Hay figuras cuya influencia no se mide únicamente por las ideas que dejaron escritas, sino por la persistencia con la que esas ideas siguen ordenando el debate público décadas después. Jaime Guzmán es una de esas figuras. Su legado no se agota en la formación del gremialismo universitario, la fundación de la UDI o su influencia en la Constitución Política de 1980, también se encuentra en la manera de entender el servicio público, en la cultura política que formó generaciones y en una convicción que sigue irradiando fuerza, incluso en un país que ha vivido tiempos inciertos.
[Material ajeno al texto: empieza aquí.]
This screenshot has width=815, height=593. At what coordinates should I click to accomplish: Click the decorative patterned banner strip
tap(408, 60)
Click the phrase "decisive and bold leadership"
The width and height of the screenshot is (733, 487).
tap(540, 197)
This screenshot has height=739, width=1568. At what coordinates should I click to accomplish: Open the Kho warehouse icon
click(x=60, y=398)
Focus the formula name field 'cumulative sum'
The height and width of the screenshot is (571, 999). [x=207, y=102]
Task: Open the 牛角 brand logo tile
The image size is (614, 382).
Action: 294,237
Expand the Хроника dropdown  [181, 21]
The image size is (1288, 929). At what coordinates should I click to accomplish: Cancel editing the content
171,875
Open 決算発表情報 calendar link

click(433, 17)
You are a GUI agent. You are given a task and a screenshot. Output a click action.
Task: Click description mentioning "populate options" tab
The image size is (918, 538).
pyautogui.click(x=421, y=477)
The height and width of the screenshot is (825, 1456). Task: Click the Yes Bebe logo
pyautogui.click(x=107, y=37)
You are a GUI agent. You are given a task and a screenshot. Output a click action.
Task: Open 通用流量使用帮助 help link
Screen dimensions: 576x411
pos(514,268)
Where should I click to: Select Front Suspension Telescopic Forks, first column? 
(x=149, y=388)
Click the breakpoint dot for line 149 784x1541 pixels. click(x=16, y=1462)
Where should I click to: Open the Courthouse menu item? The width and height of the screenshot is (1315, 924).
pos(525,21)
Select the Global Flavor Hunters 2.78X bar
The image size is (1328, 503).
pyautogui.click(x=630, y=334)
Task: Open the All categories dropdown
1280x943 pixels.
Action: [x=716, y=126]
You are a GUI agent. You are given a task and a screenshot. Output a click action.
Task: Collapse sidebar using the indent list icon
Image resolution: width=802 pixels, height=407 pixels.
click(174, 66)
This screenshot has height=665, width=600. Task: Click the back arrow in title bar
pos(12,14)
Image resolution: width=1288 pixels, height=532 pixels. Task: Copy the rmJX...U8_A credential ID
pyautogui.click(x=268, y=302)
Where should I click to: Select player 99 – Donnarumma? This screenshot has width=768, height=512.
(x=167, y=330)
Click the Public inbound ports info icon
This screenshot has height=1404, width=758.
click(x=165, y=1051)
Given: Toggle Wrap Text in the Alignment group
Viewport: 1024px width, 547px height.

Basta mirar el panorama político electoral para constatarlo. Si se ordenaran las afinidades, convicciones y trayectorias de quienes integrarán el próximo Congreso, la bancada más numerosa podría ser la de aquellos formados en los principios e ideas gremialistas. No por etiquetas partidistas, sino por la manera común de mirar y entender Chile y actuar en consecuencia. Esa presencia transversal no es casualidad y responde a dos razones. Primero, porque la obra de Jaime Guzmán no quedó congelada en un período histórico, sino que fue sembrada generacionalmente y, a pesar de los pronósticos agoreros, siguió creciendo. Y segundo, porque el país, en medio de la confusión de los últimos años, vuelve a valorar las certezas que funcionan: lo que algunos llaman viejo es, en realidad, simplemente percibido como sensato.
Esa vigencia contrasta con la figura del presidente Gabriel Boric, que representa justamente lo contrario. Él encarna la antítesis del espíritu gremialista: una política identitaria, ruidosa, centrada en el gesto más que en la obra. Su recordada aparición con una polera que mostraba a Jaime Guzmán baleado no solo fue un agravio personal, sino el reflejo de una forma de hacer política que celebra la descalificación antes que el diálogo. El tiempo, sin embargo, es implacable: mientras su gobierno se desgasta en contradicciones, las ideas que quiso denostar son precisamente las que el país vuelve a mirar con respeto y adhesión.
El legado de Guzmán no se preserva solo en la discusión pública o en las instituciones, sino que se mantiene, sobre todo, en la formación de jóvenes: una tarea silenciosa y cotidiana que evita que las convicciones se evaporen con las modas de turno. Ahí está, quizá, su aporte más profundo: lo que él fundó no depende de una generación, sino de un ideal que se transmite. Cada joven que decide sumarse a este camino demuestra que las ideas no mueren mientras alguien esté dispuesto a encarnarlas. Por eso, al mirar el presente y también el futuro, se vuelve inevitable recordar una frase que resume de buena forma el espíritu con que Guzmán enfrentó la política y la vida: “Nos odian porque nos temen, y nos temen porque nos saben irreductibles”. Esa irreductibilidad no es terquedad; es convicción. Es la certeza de que las ideas importan y que vale la pena sostenerlas incluso cuando soplan vientos contrarios.
El legado de Jaime Guzmán sigue más vivo que nunca. No porque lo repitamos, sino porque lo encarnamos: a pesar de los años, los gremialistas seguimos defendiendo principios que no se negocian y sirviendo al país con la misma vocación que inspiró su obra. Y mientras esa convicción permanezca firme, serena e irreductible, su legado seguirá iluminando el camino político de Chile. Y hay razones para el optimismo: desde marzo habrá una bancada transversal de diputados formados en esos mismos principios e ideas y, muy probablemente, el próximo gobierno será encabezado por liderazgos que también nacieron al alero del gremialismo.